Why *beta* instead of some other distribution?  What other choices 
are there?  What are criteria we might apply?

------------------------------------------------------------------

ASYMPTOTICALLY it really doesn't matter what we choose, so long as
pi(theta)>0 everywhere in the region; the Bernstein/von Mises
("Bayesian central limit") theorem gives conditions under which the
posterior distribution of theta given n iid observations x1...xn
will be asymptotically Normal, mean theta-hat, with covariance the
inverse of the information matrix, (n I(theta))^-1.

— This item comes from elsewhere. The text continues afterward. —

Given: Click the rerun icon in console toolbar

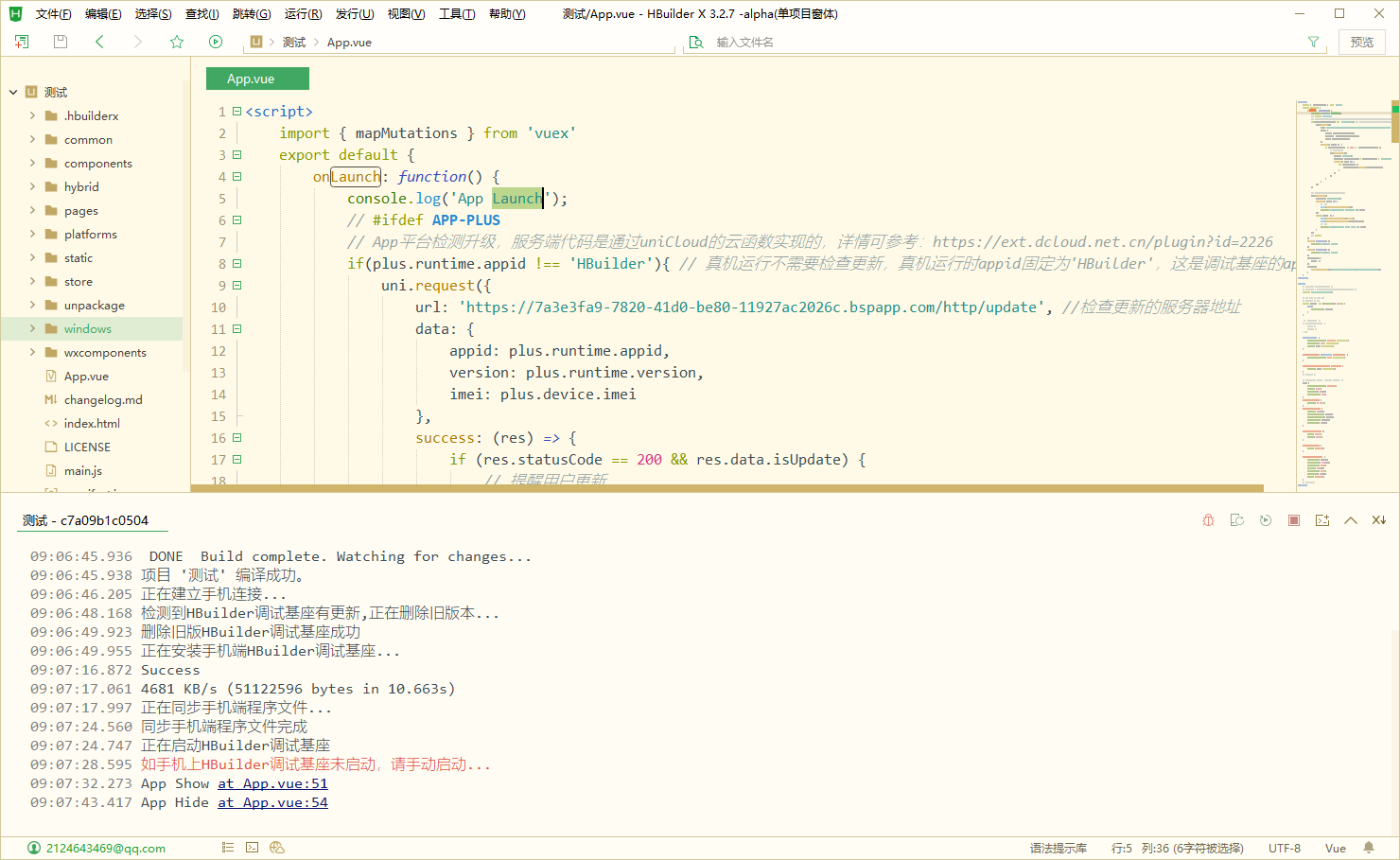Looking at the screenshot, I should (x=1265, y=520).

The real interest lies with smaller samples, and in the transition
from tiny to moderately large samples.

-------------------------------------------------------------------

An easy option: CONJUGATE PRIORS

-------------

In a natural exponential family, the likelihood for a sample of 
size n is

                         eta * T(x)  -  n A(eta)
        f(x | eta)  =  e                           * h(x)

where $eta\in\cE\subset \bbR^q$ is the 'natural parameter', where
$T(x) \equiv \sum T(x_j)$ is the 'natural sufficient statistic',
and where $A(\eta)$ is the normalizing constant; $h(x)$ is irrelevent.

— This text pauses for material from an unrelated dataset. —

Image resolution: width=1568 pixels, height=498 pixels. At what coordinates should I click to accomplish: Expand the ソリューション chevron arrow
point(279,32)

For any q-dimensional vector $s\in\bbR^q$ and number $n_0$, consider
the prior distribution
                              eta * s - m A(eta)
       \pi(\eta|m,s) =  c(s) e                         ;

with this prior, the posterior distribution would be proportional to
                           \eta * [s + T(x)] - (m+n) A(\eta)
       \pi(\eta|X,\eta) ~ e                                     ,

of the exact same form with now m^* = m+n, s^* = s+T(x).  If the family
$\pi(\eta|m,s)$ is nice enough, this will lead to closed-form solutions
for Bayesian posterior expectations, probabilities, etc.

Warning:  just because it's easy doesn't mean it's a good idea...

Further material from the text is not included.